Selon les autorités locales, plus de 2500 victimes ont été recensées au sein de la population locale depuis le début de la bataille. Toutefois, ce bilan apparaît comme insatisfaisant et ce, pour deux raisons.
Tout d'abord, ces 2500 morts ne désignent que les corps localisés et pris en charge par les institutions ou les secours. Or, les bombardements empêchent sans cesse les recherches, d'où un bilan partiel par la force des choses. Serhiy Orlov, adjoint au maire de Marioupol, a par ailleurs affirmé: "Des gens meurent sans eau ni nourriture et je pense que dans les prochains jours, nous compterons des centaines et des milliers de morts".
Le manque de journalistes sur place
La place accordée à ces paroles officielles pointe d'ailleurs vers la seconde impasse à laquelle se heurtent les observateurs au moment de tenter d'édifier le bilan humain à Marioupol. L'information indépendante fait cruellement défaut dans la ville.
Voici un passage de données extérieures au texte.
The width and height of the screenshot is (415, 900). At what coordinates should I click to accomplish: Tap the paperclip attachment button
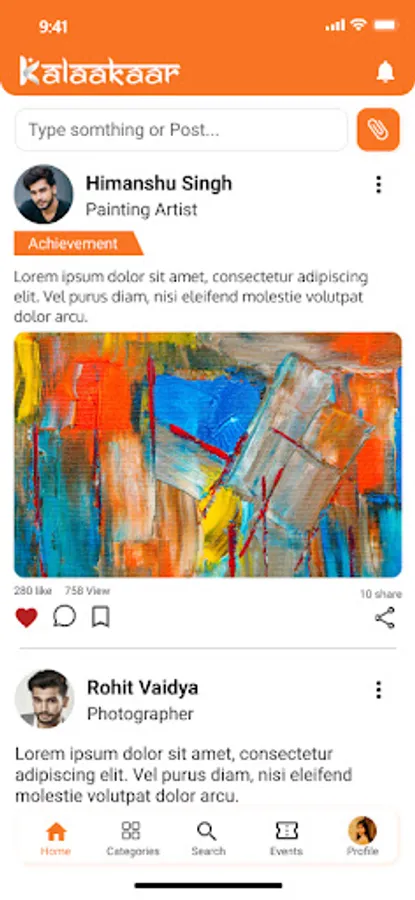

Seule une équipe de journalistes étrangers est présente intra-muros, celle dépêchée par l'agence américaine Associated Press.
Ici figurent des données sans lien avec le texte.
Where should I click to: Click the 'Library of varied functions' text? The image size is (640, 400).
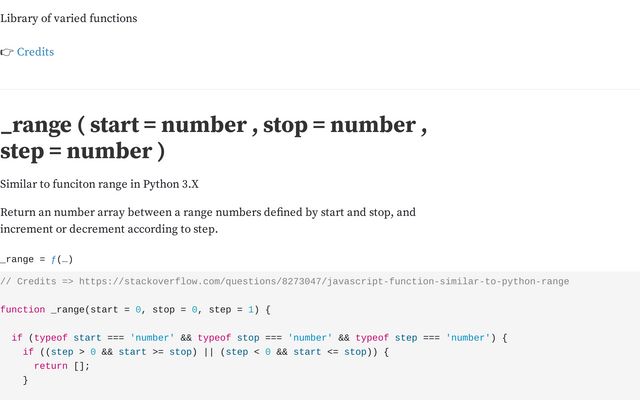69,18
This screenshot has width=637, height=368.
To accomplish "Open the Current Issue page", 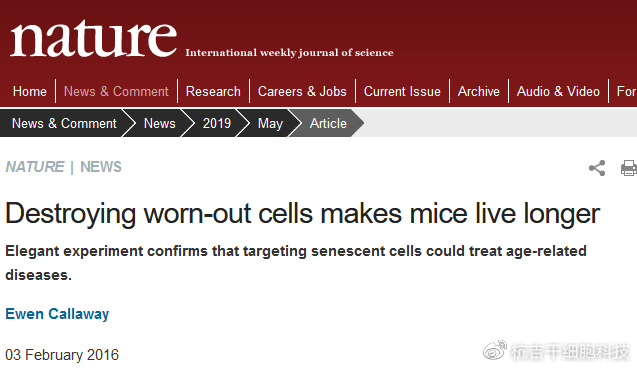I will click(402, 91).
Pour diffuser des témoignages de première main, la presse internationale s'en remet donc à des coups de téléphone passés aux locaux, comme Le Monde dans cet article paru ce jeudi, et rédigé depuis Odessa.
"Nous vivions terrés comme des rats depuis le 7 mars. (...) Rien ne protège des bombes, pas même les abris anti-bombardements", y glisse Irina Kokurina, une habitante.
Pour Svetlana Schtenda, également citée par Le Monde, la ville est un "enfer à ciel ouvert". "Des quartiers entiers ont été rasés. Les hôpitaux et les écoles sont détruits. Les bombes ont aussi écrasé des abris où se réfugiaient des milliers de personnes", ajoute-t-elle.
"Les gens meurent de faim, de soif", alertait déjà Oleksandr, 35 ans, dans Le Monde, en début de semaine. Originaire de la ville, il avait pu joindre par téléphone ses parents restés sur place et qui lui avaient raconté leur quotidien. "Maman raconte, en larmes, qu’elle fait cuire les restes de nourriture sur le feu dans la rue entre les bombardements. Pour éviter la déshydratation, ils boivent de l’eau en drainant les radiateurs", avait-il énuméré.
Certes, ces descriptions n'aident pas à faire l'arithmétique du drame mais elles disent assez clairement l'horreur subie par Marioupol.